╭─ Material for this exercise

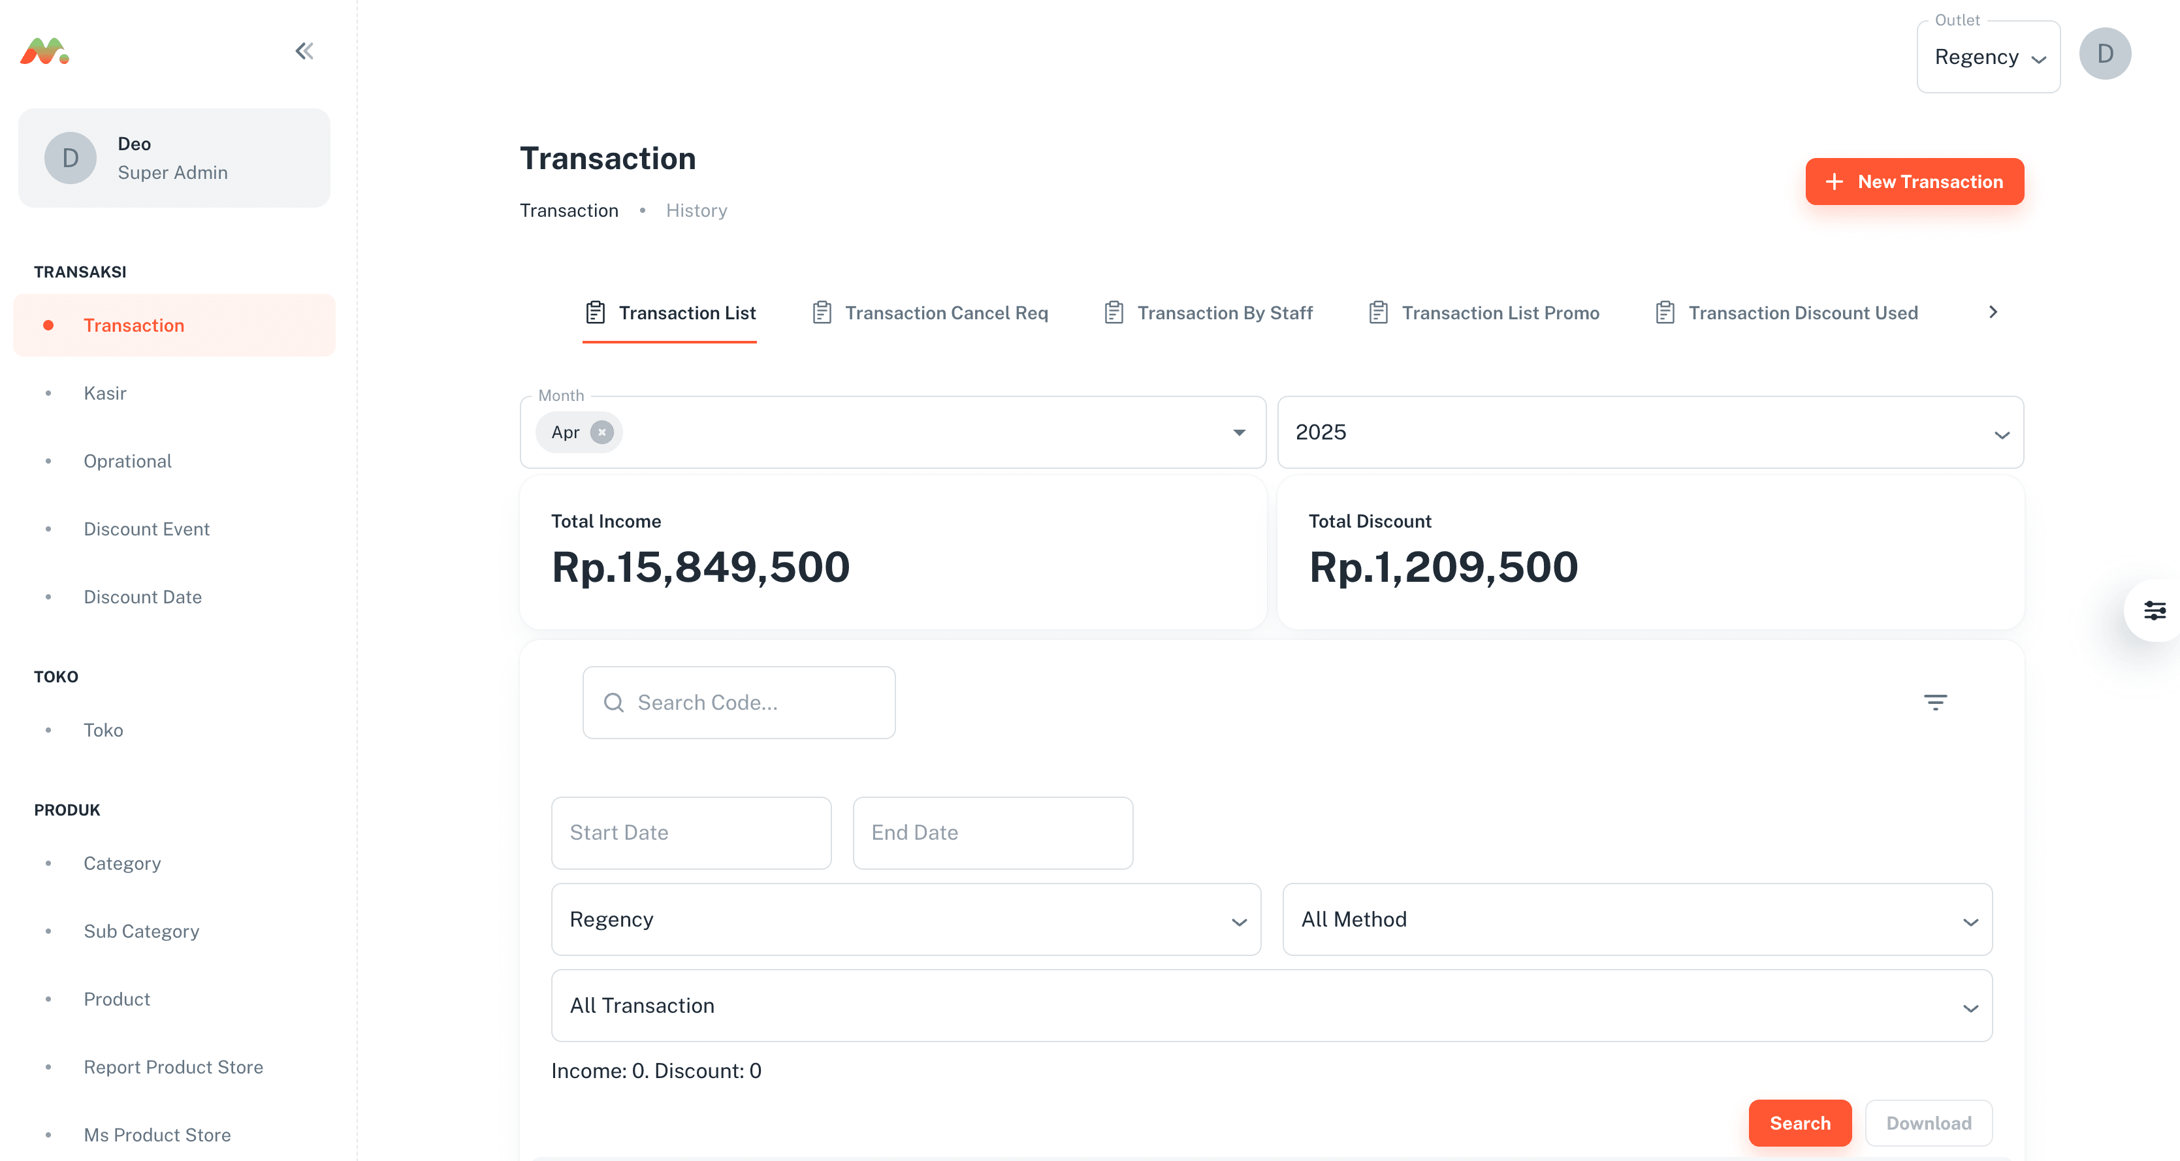
Task: Open the All Transaction dropdown
Action: [x=1971, y=1007]
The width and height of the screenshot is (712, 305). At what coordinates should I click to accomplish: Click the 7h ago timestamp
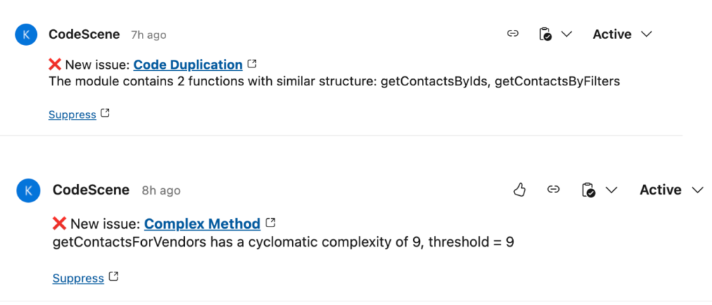(x=149, y=35)
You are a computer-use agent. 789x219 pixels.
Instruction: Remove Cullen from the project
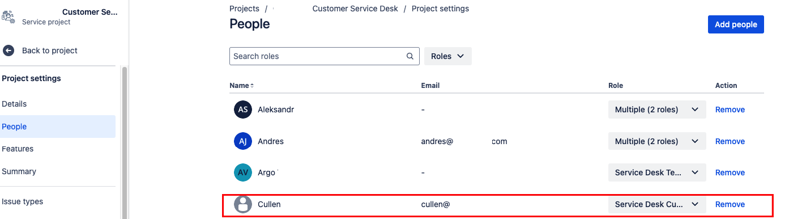click(730, 204)
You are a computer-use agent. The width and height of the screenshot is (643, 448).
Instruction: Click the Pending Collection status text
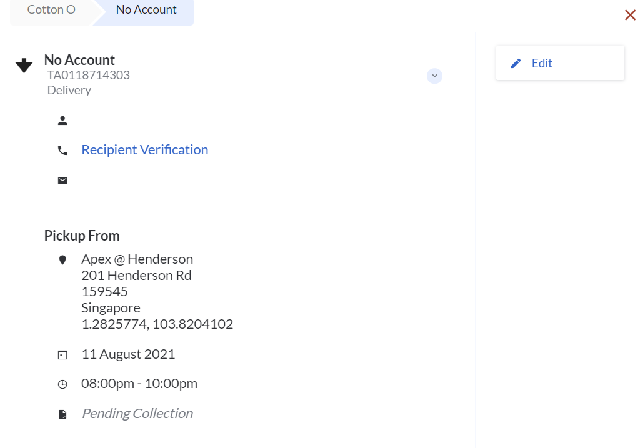tap(137, 414)
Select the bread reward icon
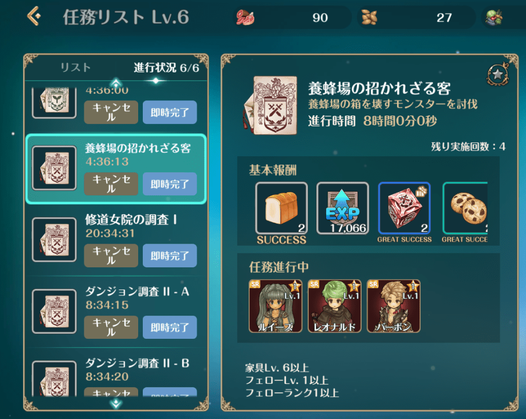The height and width of the screenshot is (419, 526). [281, 208]
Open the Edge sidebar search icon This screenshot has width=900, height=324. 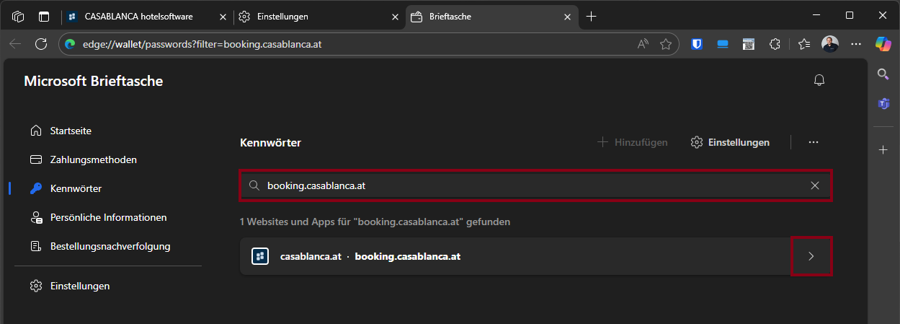(x=883, y=74)
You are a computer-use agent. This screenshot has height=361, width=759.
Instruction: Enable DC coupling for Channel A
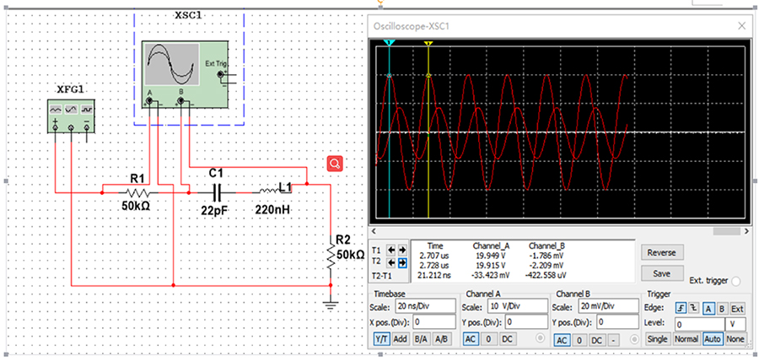point(507,339)

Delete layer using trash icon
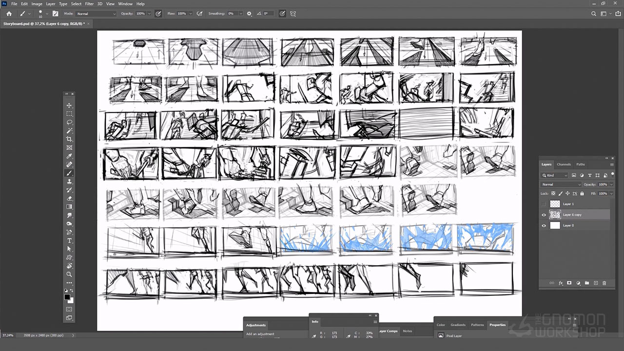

╰─

About this task
In the entries above, find every line with the word "agent" and list it.

Output
You are a computer-use agent. 789x219 pixels.
You are a computer-use agent. The width and height of the screenshot is (643, 448).
You are a computer-use agent. This screenshot has height=361, width=759.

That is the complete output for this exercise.